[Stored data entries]
□ □ □ □
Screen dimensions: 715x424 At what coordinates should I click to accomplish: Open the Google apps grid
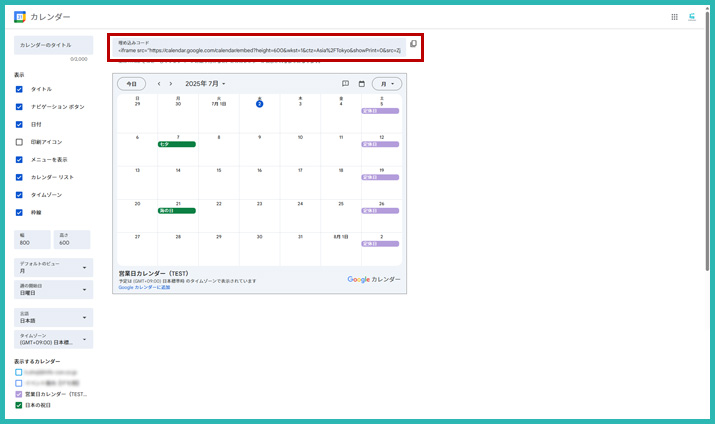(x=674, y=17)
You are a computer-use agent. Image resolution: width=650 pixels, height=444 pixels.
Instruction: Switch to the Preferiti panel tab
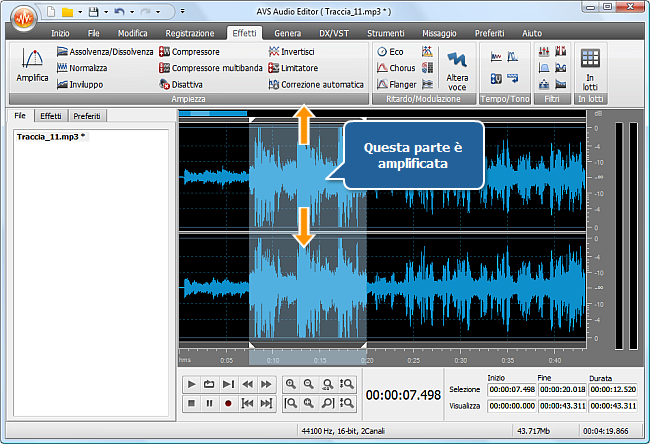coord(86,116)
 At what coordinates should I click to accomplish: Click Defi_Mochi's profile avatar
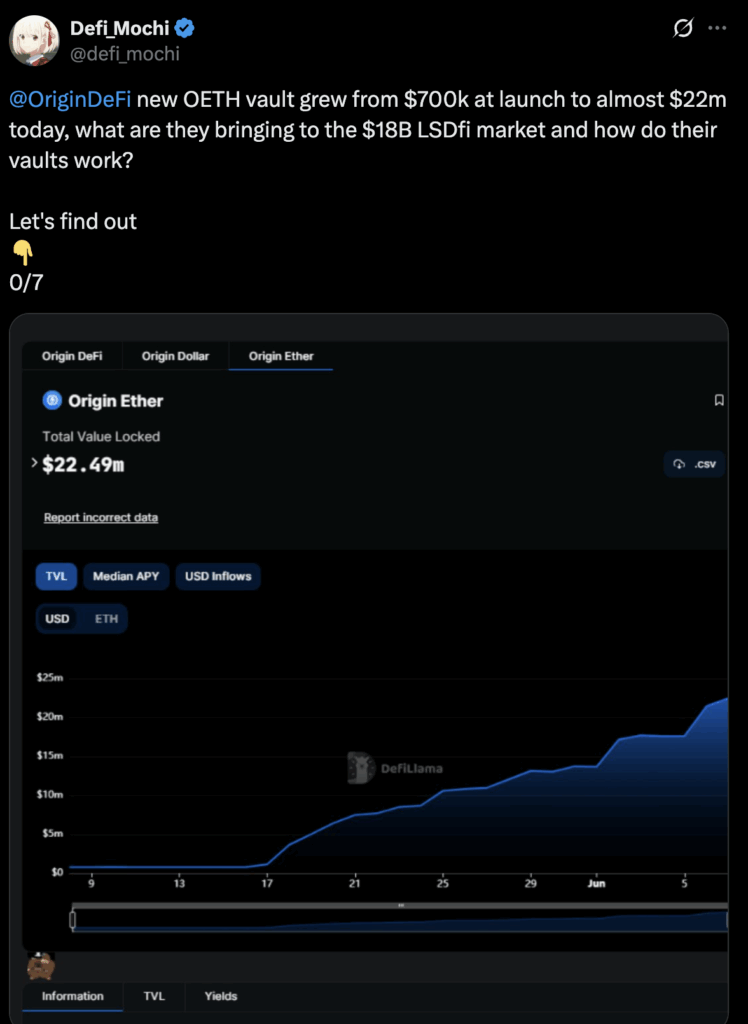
□ □ □ □
[What the exercise asks]
Your task is to reproduce every record exactly while omitting the pictures.

[Answer section]
Screen dimensions: 715x424 At what coordinates should I click to accomplish: Open the Google apps grid
(x=674, y=17)
You are a computer-use agent. Image resolution: width=650 pixels, height=444 pixels.
Instruction: Switch to the Preferiti panel tab
coord(86,116)
 At what coordinates should I click to accomplish: Click Defi_Mochi's profile avatar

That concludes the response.